En la próxima legislatura el arco político de la 4T tendrá al menos 20 de los 25 votos totales, lo que implica la mayoría calificada, con la cual, puede hacer reformas constitucionales y aprobar sin necesidad de ninguna otra fuerza política.
Por Luciano Núñez
El historiador griego Polibio (203–118 A. C.) predijo, 100 años antes de la caída de la República, que la constitución sería bellísima de nombre –asumirá los de democracia y libertad-, “pero caerá por sus acciones en lo peor”.
Explicaba en Historia que, cuando una constitución ha llegado, tras sortear numerosos peligros, a una inapelable posición de fuerza y supremacía, “es evidente que el bienestar se afincará arraigadamente en su suelo, y que, como consecuencia, la vida se hará en ella mucho más dispendiosa”.
La cita tiene que ver con la nueva configuración del Congreso de Quintana Roo, cuya supremacía es tal que tendrá una abrumadora mayoría calificada, es decir, no requiere de votos de otras fuerzas políticas para hacer, por ejemplo, una reforma constitucional o aprobar o modificar leyes.
La pasada elección -clara, contundente y legítima por donde se mire- le otorgó a la alianza de la llamada 4T nada menos que carro completo en los 15 distritos electorales, y además, tendrán al menos siete espacios más de representación proporcional, hasta ahora, 2 para el Partido Verde y 4 para Morena; es decir, 21 votos de los 25 totales.
Historia reciente
La historia reciente nos revela que un cheque en blanco es demasiado tentador, sobre todo porque, no existe, hoy por hoy, un contrapeso legislativo ni una voz que tenga el peso para aportar a la discusión de la cosa pública.
Fue en el gobierno pasado cuando las y los legisladores aprobaron eliminar candidatos para poder ser beneficiarios de nuevos cargos públicos, algo que reveló en su momento este portal y que tuvo su contramarcha ante el reclamo público: cámaras empresariales, asociaciones civiles y organismos no gubernamentales, no fue producto de un real contrapeso político. Basta mirar a la dirigente del PAN, Reina Tamayo, para saber que nunca hará un posicionamiento que contravenga a la línea política que le dicta la 4T en Quintana Roo.
No menos oprobiosos han sido los mayoriteos en el sexenio de Félix González Canto, cuando fue modificada la Constitución para extender, a 20 años, la residencia requerida para ser gobernador; o, en el quinquenio fallido de Roberto Borge, las sesiones en un hotel para aprobar cuentas públicas de vergüenza y la designación del fiscal por 9 años así como el titular de la Fiscalía administrativa.
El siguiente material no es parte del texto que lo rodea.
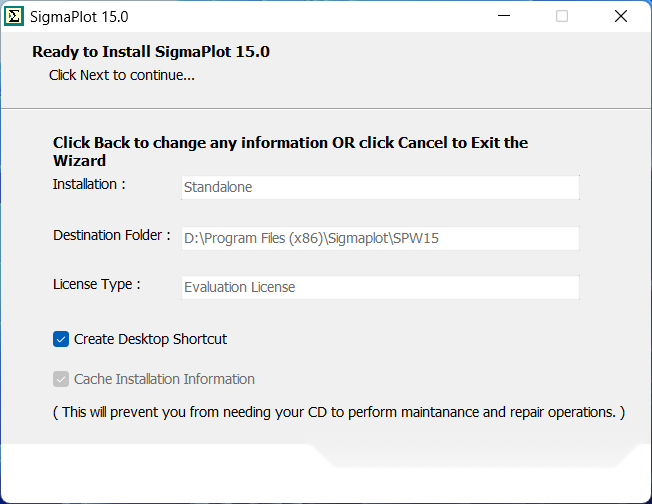Click the Ready to Install SigmaPlot 15.0 heading
This screenshot has height=504, width=652.
pyautogui.click(x=151, y=52)
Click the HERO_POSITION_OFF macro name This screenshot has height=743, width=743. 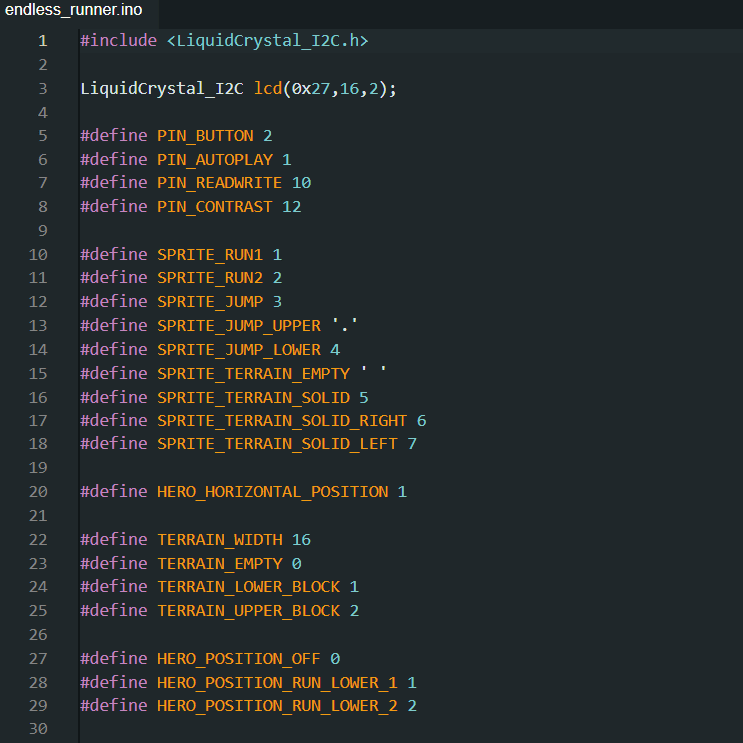point(239,659)
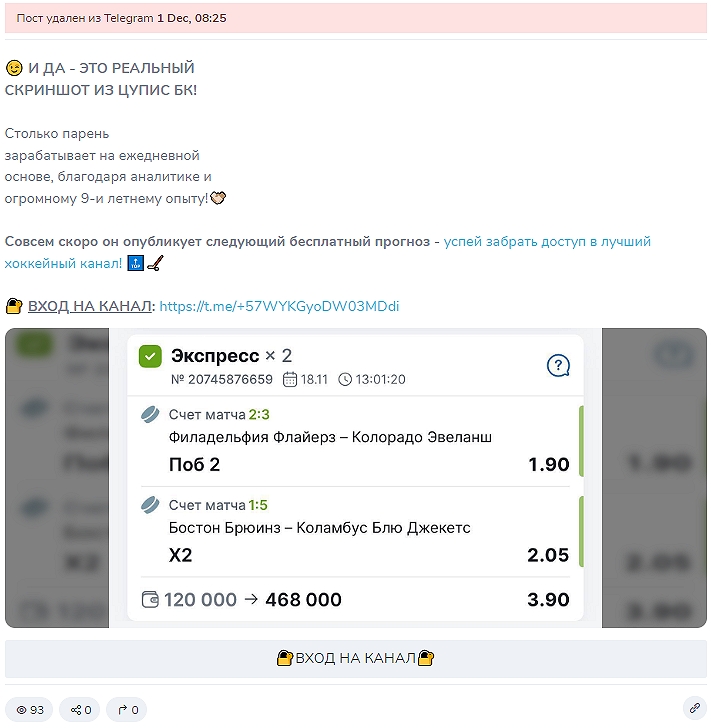The image size is (711, 728).
Task: Click the 1.90 odds for Поб 2
Action: click(x=549, y=464)
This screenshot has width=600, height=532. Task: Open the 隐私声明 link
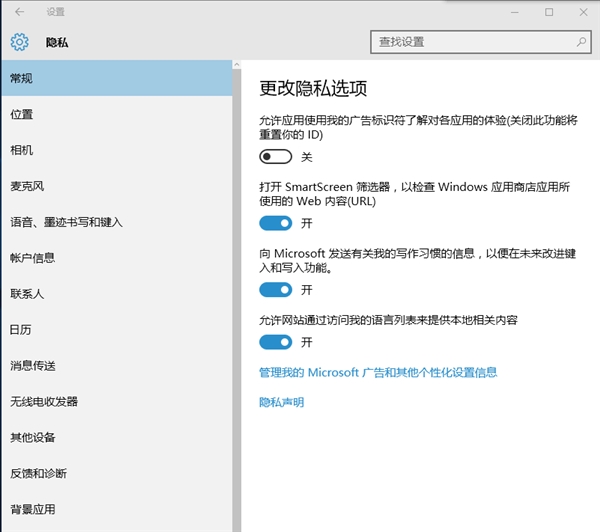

Por las cicatrices de la historia reciente, Quintana Roo se encuentra en un peligroso terreno: en de la acumulación de poder. Un poder ilimitado y sumamente riesgoso.
Es por ello que nunca es tan atinada la frase del antiguo adagio del siglo I A.C, que refiere a la espada de Damocles (que se hizo viral por una película de Marvel). «Un gran poder conlleva una gran responsabilidad».